The Australian share market may have tumbled lower today but that didn’t stop the Serko Ltd (ASX: SKO) share price from racing higher.
The online travel booking and expense management company’s shares stormed over 6% higher to $4.35. This latest gain means Serko’s shares are now up a staggering 46% since last Wednesday.
Why did Serko shares race higher?
Investors have been buying Serko’s shares this month following the release of its half year update and the announcement of an equity raising.
In respect to the former, during the first half Serko continued its positive form and delivered total operating revenue of NZ$14.7 million. This was an increase of 29% over the same period last year.
It is also in line with its revenue guidance for an increase of 20% to 40% for the full year.
Another highlight was that its total recurring revenue came in at NZ$13.3 million. This was an increase of 38% and represents 91% of operating revenue.
Share purchase plan opens.
This morning Serko announced the opening of its NZ$5 million share purchase plan.
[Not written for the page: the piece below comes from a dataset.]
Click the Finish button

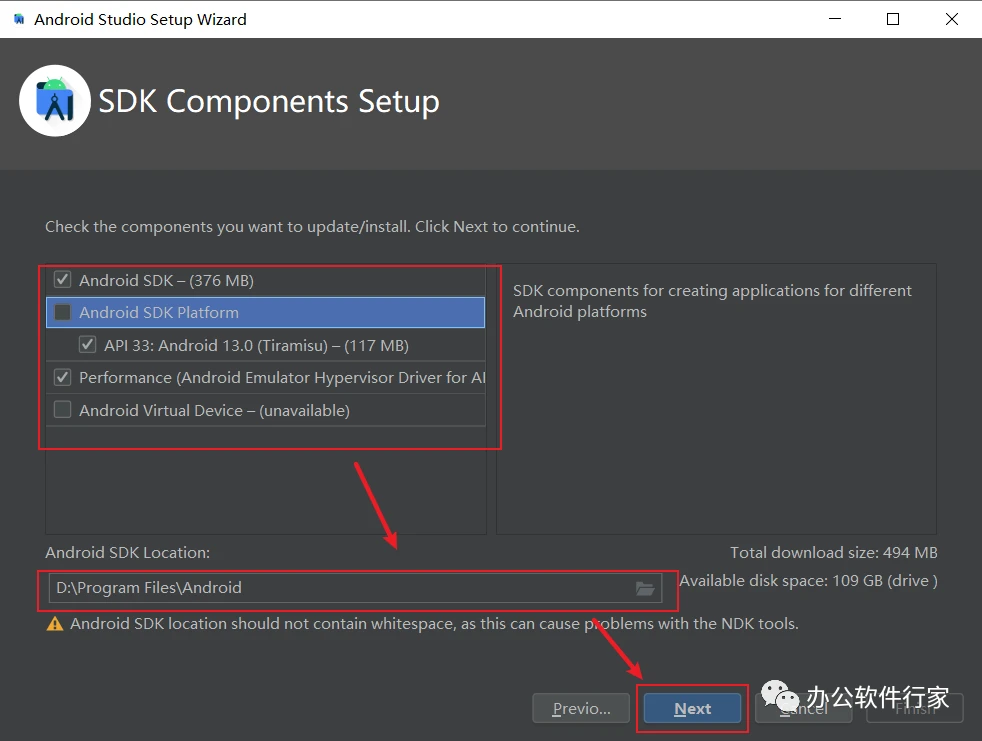pos(914,708)
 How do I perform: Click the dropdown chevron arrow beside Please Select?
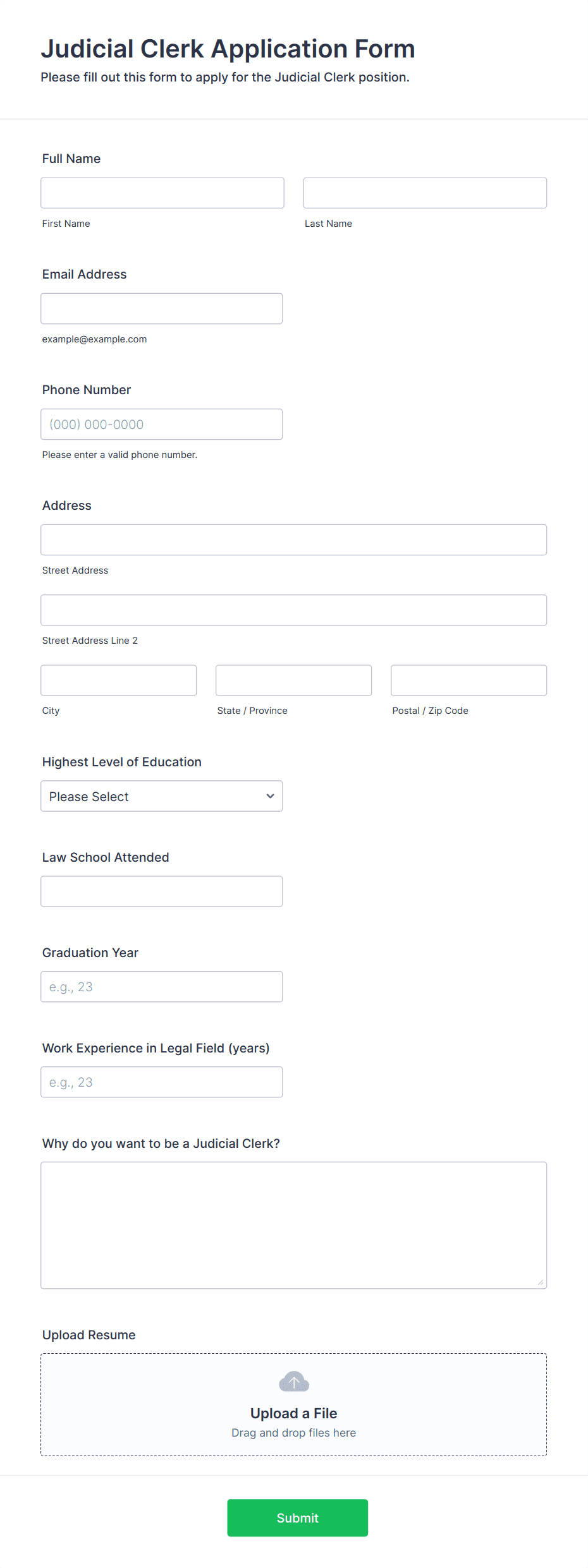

To be eligible for this, you needed to be on the share registry on October 23.
This share purchase plan is part of Serko’s equity raising which is aiming to raise a total of NZ$45 million new capital at NZ$4.04 per share.
NZ$40 million of this has already been raised through a placement of shares to travel booking giant Booking Holdings and New Zealand and Australian investors.
Today eligible New Zealand and Australian shareholders received their personalised application forms to apply for up to a maximum of NZ$15,000 / A$13,950 of new shares per shareholder.
This was at the lower of the price paid by investors in the recent placement (NZ$4.04) or the five day volume weighted average price of Serko shares traded on the NZX during the last five days of the share purchase plan offer period. Either way, this looks set to be notably lower than the current share price.